# RCI Points, 2 questions: 1. Cheapest for PFD, 2. Changes in PFD point values



## rickandcindy23 (Jun 22, 2009)

http://www.rci.com/docs/KnowledgeBase/Attachments/2009_ConversionGrids.pdf

So this new grid is on the first page of the Help topics.  No need to search for it.  I find it quite hard to understand and very easy for RCI to downgrade red weeks to lesser points.  What do y'all think?  They don't have exact numbers anymore for the Rocky Mountains, just a range for most unit sizes.  Then the summer 3 bedrooms seem to have no range for some months.   

Next, as far as Points for Deposit resorts, which are worth owning (not counting South Africa resorts).  I am interested in U.S. myself.  The cheapest ones I have found are at Twin Rivers, but what other resorts are as low as TR at about 8/10 of a cent per point.  
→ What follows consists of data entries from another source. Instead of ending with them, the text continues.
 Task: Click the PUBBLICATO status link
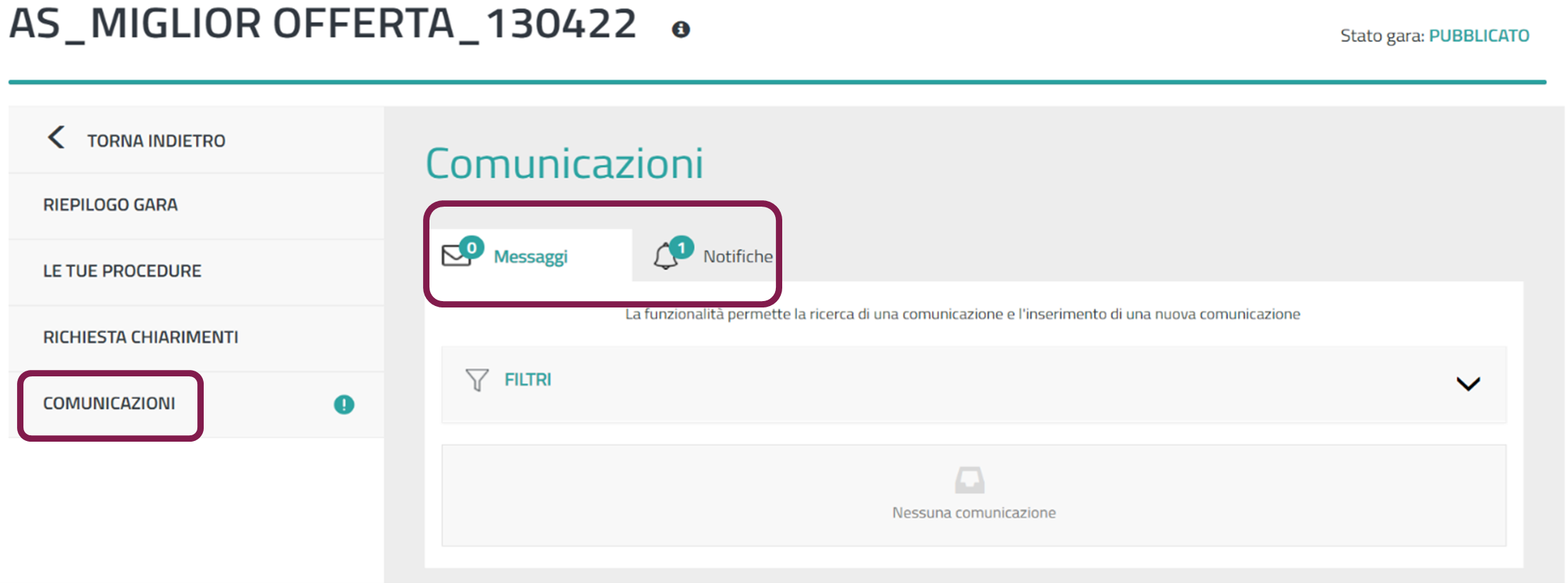1479,36

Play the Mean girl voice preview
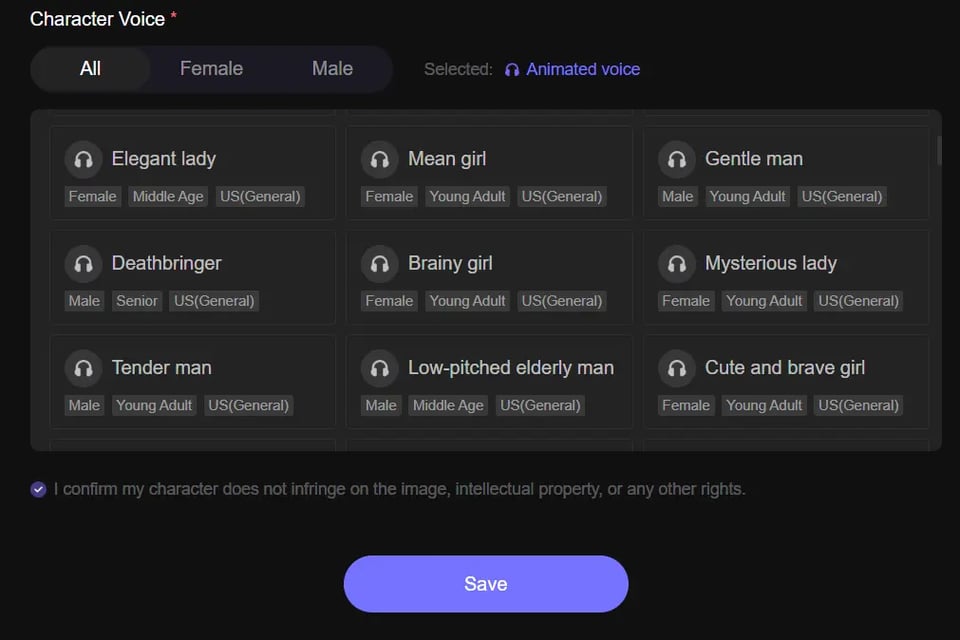(x=380, y=159)
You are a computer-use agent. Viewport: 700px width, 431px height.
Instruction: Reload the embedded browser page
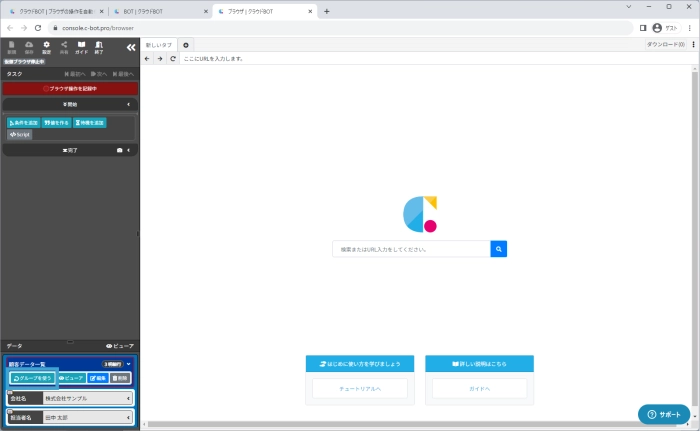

RCI Points still has DVC, California and good Hawaii weeks, plus no 1-in-? rules with RCI Points, so that is why I am more interested in PFD for now.  Those are our favorite vacations.

If you don't already have points and are interested in them, please see BillR on TUG, bill_riney@yahoo.com, and he will set you up at Club Trinidad.  I personally own points in Australia, but I would have gone with Bill, had I known what I now know.


----------



## djyamyam (Jun 22, 2009)

So why are you posting this again when you posted about this 4 months ago and the link was discussed then?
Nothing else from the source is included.